● **Documento de origem**:
--------------------------------

RESENHAS BOOK REVIEWS

 

Volnei Garrafa

Cátedra UNESCO de Bioética, Universidade de Brasília, Brasília, Brasil

 

 

BIOÉTICA COTIDIANA. Giovanni Berlinguer. Brasília: Editora UnB, 2004. 280 pp.
ISBN 85-230-0741-5

Giovanni Berlinguer está entre os mais respeitados sanitaristas e bioeticistas do mundo. Com forte vínculo acadêmico, político e afetivo com o Brasil, segundo palavras de Sergio Arouca, saudoso ex-deputado e ex-presidente da Fundação Oswaldo Cruz, foi um dos principais mentores intelectuais da Reforma Sanitária Brasileira, traduzida pelos princípios norteadores do Sistema Único de Saúde (SUS) e materializadas na Constituição de 1988. Nos ásperos tempos da ditadura militar, seus livros eram lidos às escondidas, passando cuidadosamente de mão em mão. Mais recentemente, no início dos anos 90, mudou-se com armas e bagagens do campo da Saúde Pública para a Bioética, sem deixar de manter os olhos voltados para as questões ideológicas, sanitárias e coletivas que nortearam toda sua longa vida pública.

Sua vasta produção científica ultrapassa o número de 45 obras, uma dúzia delas traduzidas para o português, entre as quais Medicina e Política (1978), A Saúde nas Fábricas (1983), Reforma Sanitária — Itália e Brasil (1988, em parceria com Sonia Fleury Teixeira e Gastão Wagner de Souza Campos), A Doença (1988), Minhas Pulgas (1991) e O Mercado Humano (1996 e 2001 — 2ª edição, em parceria com Volnei Garrafa). Bioética Cotidiana, traduzido por Lavínia Bozzo Aguilar Porciúncula e lançado pela Editora UnB em 2004, fecha um ciclo iniciado com outras duas memoráveis produções: Questões de Vida — Ética, Ciência e Saúde (1991) e Ética da Saúde (1995).

 

Biografia & histórias do autor

Berlinguer nasceu em 1924, em Sassari, na ilha italiana da Sardenha, filho de um notável advogado defensor dos direitos humanos que fez parte da resistência italiana na primeira metade do século 20, principalmente durante as duas Grandes Guerras Mundiais. Iniciou sua carreira acadêmica como professor de Medicina Social da universidade local, atividade que desenvolveu até 1974, quando assumiu a cátedra de Saúde do Trabalho na Universidade La Sapienza, em Roma, onde permaneceu até a aposentadoria compulsória, em 1999, aos 75 anos de idade. É atualmente Presidente de Honra do Comitê Nacional Italiano de Bioética e membro atuante titular do Comitê Internacional de Bioética da UNESCO (Organização das Nações Unidas para a Educação, a Cultura e a Ciência). Completou 80 anos em 9 de julho de 2004, um mês após ter sido eleito com impressionante votação como deputado italiano junto ao Parlamento Europeu. Anteriormente já havia ocupado a cadeira de deputado por três legislaturas (1972-1983) e senador em outras duas (1983-1992), sempre pelo seu velho e amado PCI (Partido Comunista Italiano). Um de seus maiores feitos no parlamento foi a relatoria da "Lei do Aborto" que, por ter sido aprovada na Itália, país fortemente católico, chamou a atenção da imprensa de todo mundo pela autoridade moral, competência e habilidade com que foi conduzida.

--------------------------------

● **Listagem de dados**:
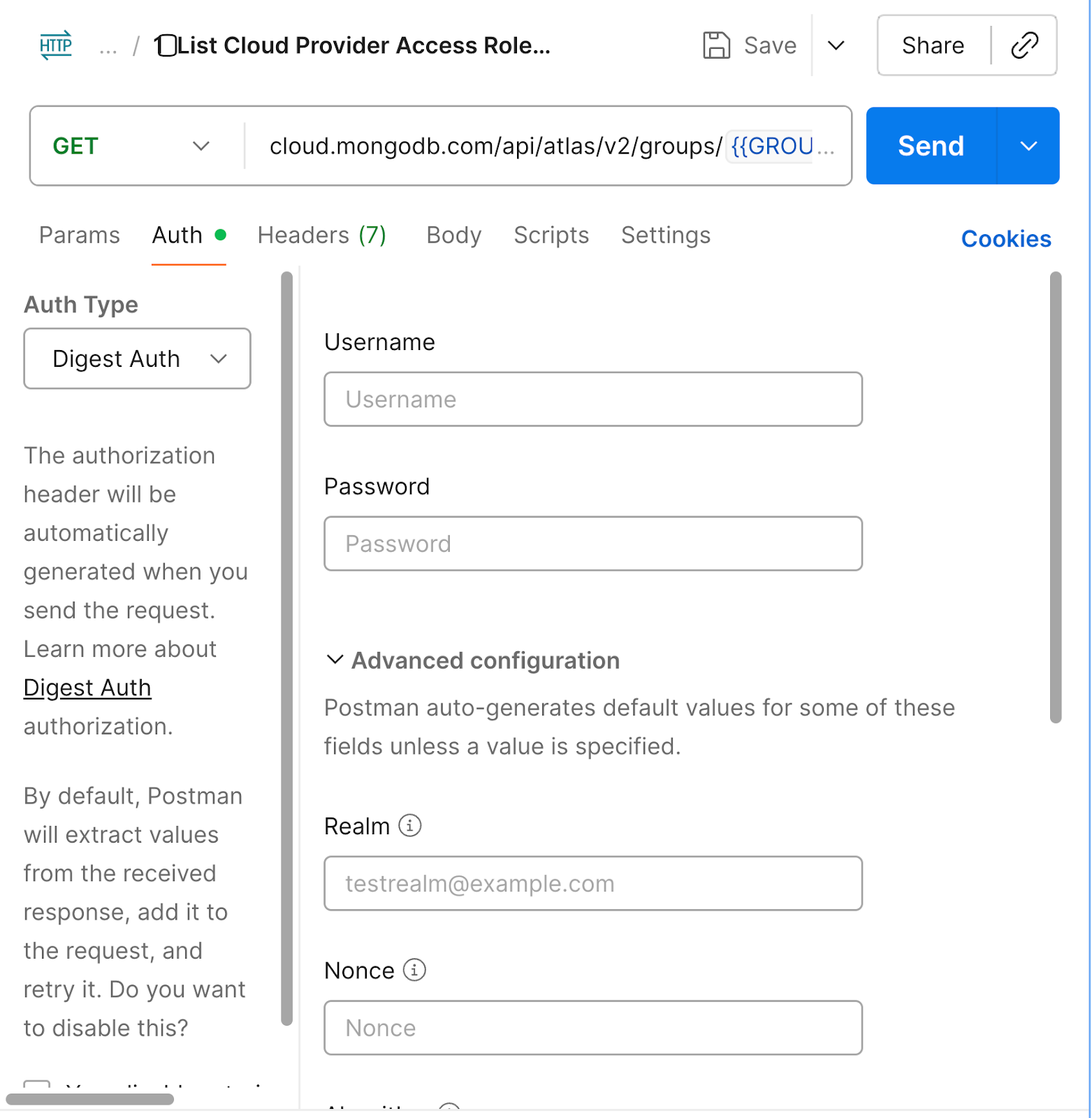Switch to the Headers (7) tab

[321, 235]
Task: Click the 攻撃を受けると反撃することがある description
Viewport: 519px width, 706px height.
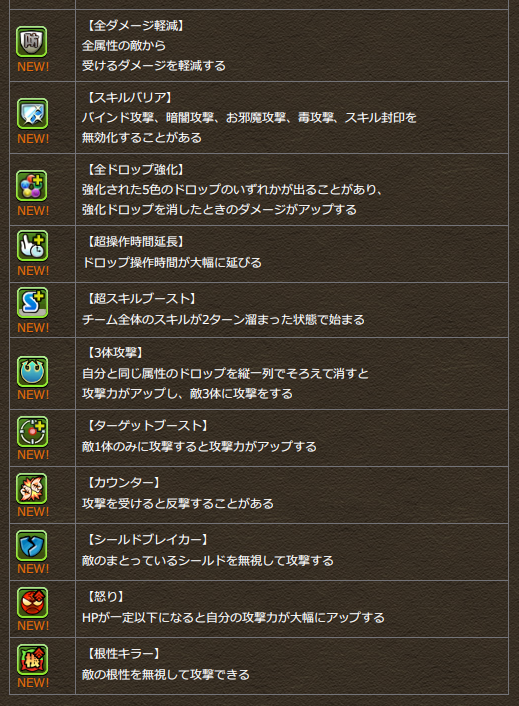Action: pos(178,503)
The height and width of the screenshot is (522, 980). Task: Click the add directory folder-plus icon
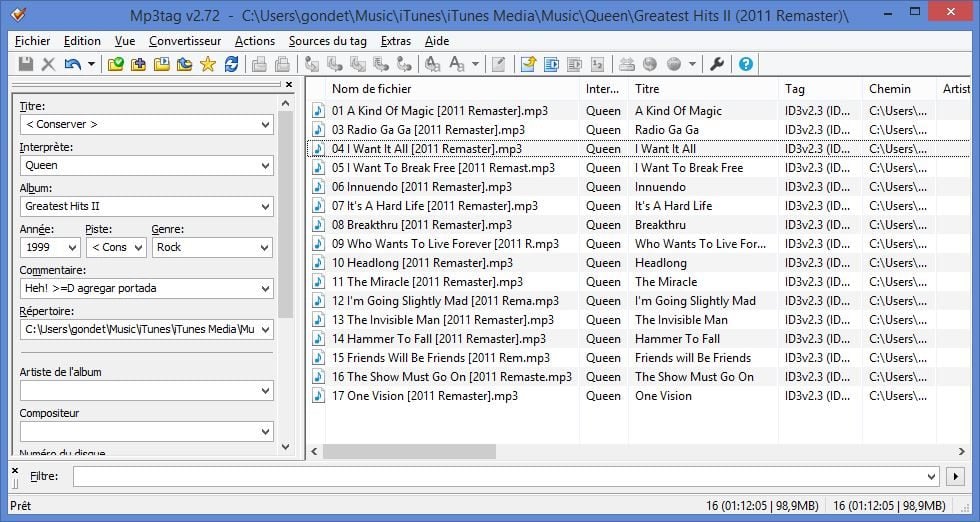tap(138, 64)
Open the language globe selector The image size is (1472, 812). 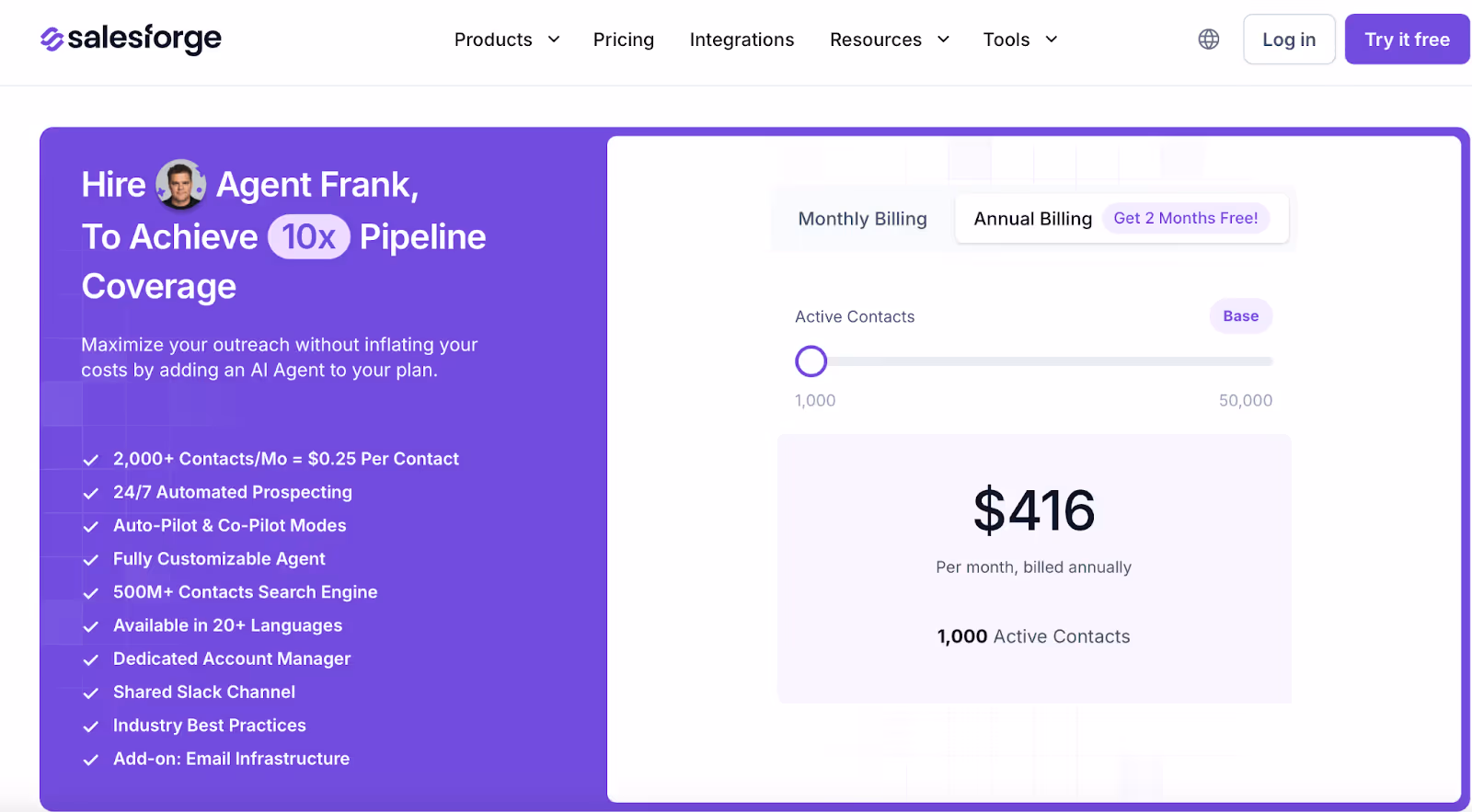point(1208,40)
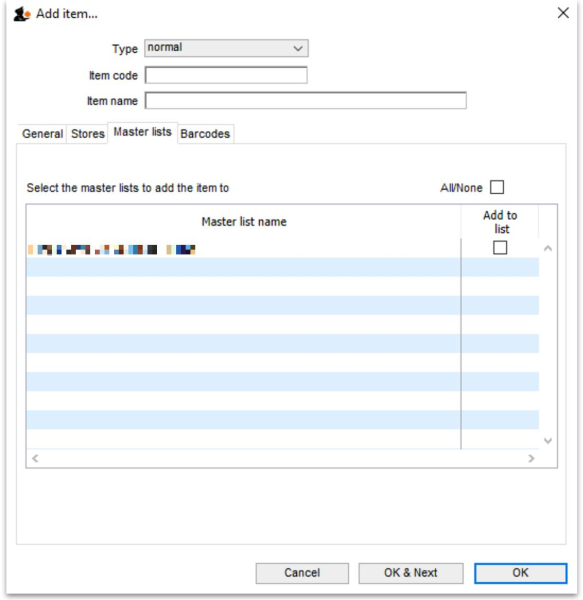The width and height of the screenshot is (583, 600).
Task: Close the Add item dialog window
Action: tap(563, 13)
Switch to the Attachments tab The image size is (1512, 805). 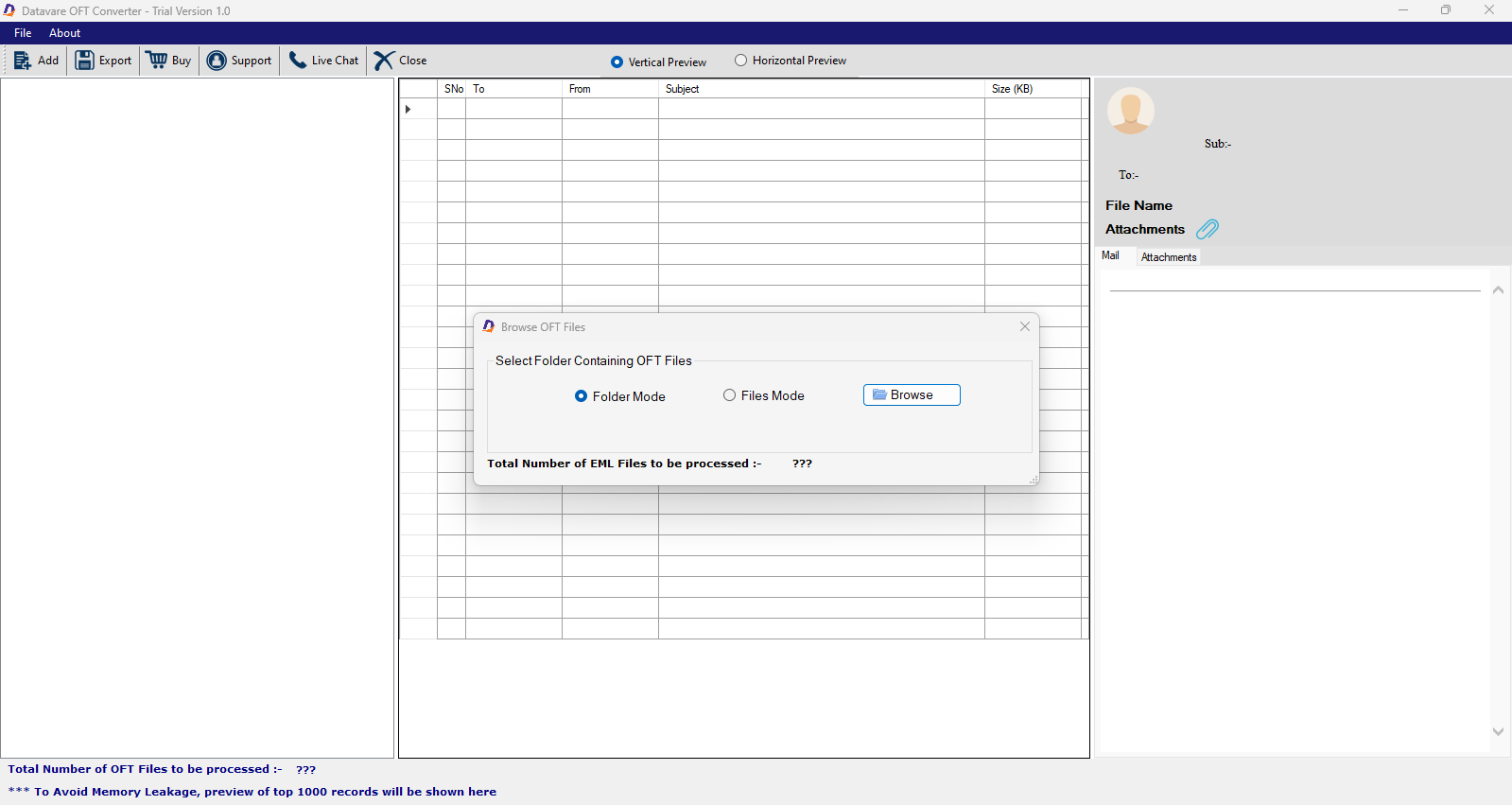pyautogui.click(x=1169, y=257)
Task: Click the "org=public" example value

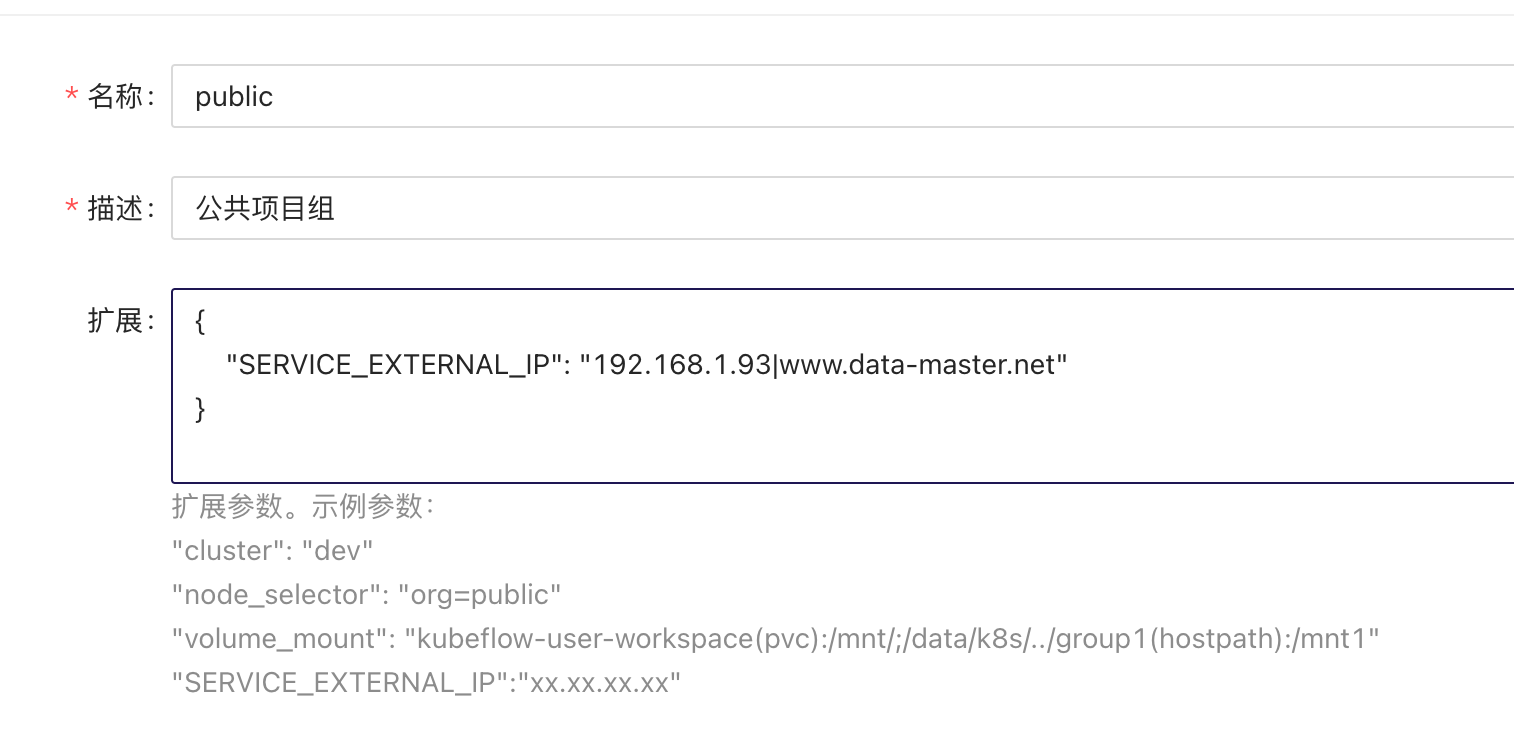Action: pyautogui.click(x=480, y=595)
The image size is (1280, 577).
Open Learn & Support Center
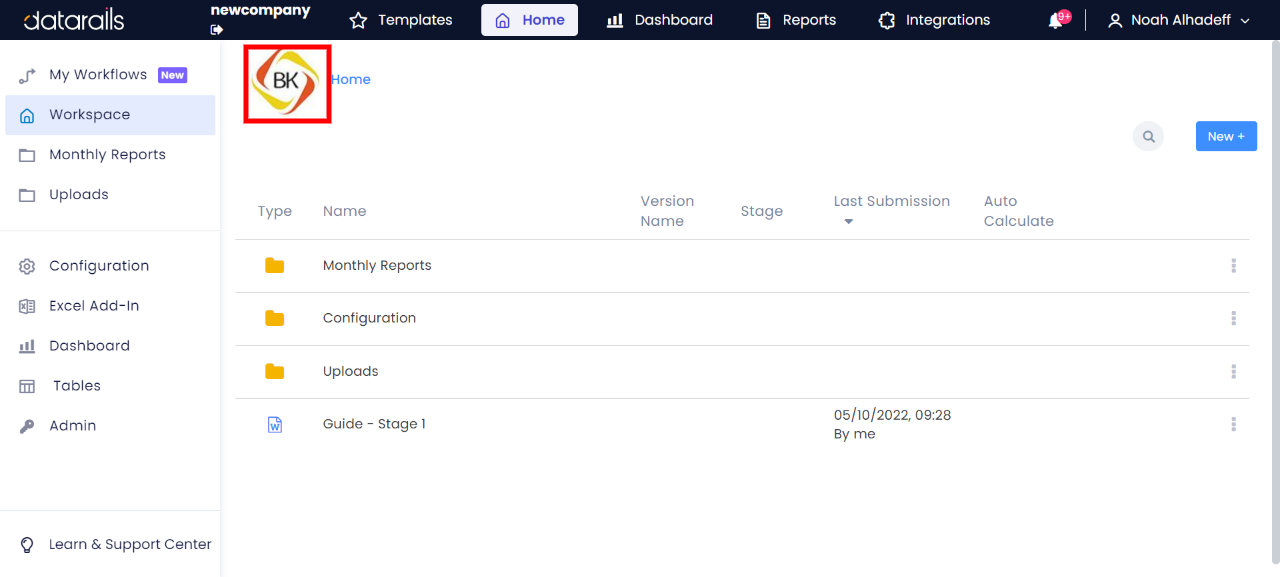(129, 544)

--------------------------------

● **Requisitos do problema**: Retorne sem alterações o trecho da resenha que começa em "Sua vasta produção" e termina em "da Saúde (1995).".

● **Resultado da tarefa**:
Sua vasta produção científica ultrapassa o número de 45 obras, uma dúzia delas traduzidas para o português, entre as quais Medicina e Política (1978), A Saúde nas Fábricas (1983), Reforma Sanitária — Itália e Brasil (1988, em parceria com Sonia Fleury Teixeira e Gastão Wagner de Souza Campos), A Doença (1988), Minhas Pulgas (1991) e O Mercado Humano (1996 e 2001 — 2ª edição, em parceria com Volnei Garrafa). Bioética Cotidiana, traduzido por Lavínia Bozzo Aguilar Porciúncula e lançado pela Editora UnB em 2004, fecha um ciclo iniciado com outras duas memoráveis produções: Questões de Vida — Ética, Ciência e Saúde (1991) e Ética da Saúde (1995).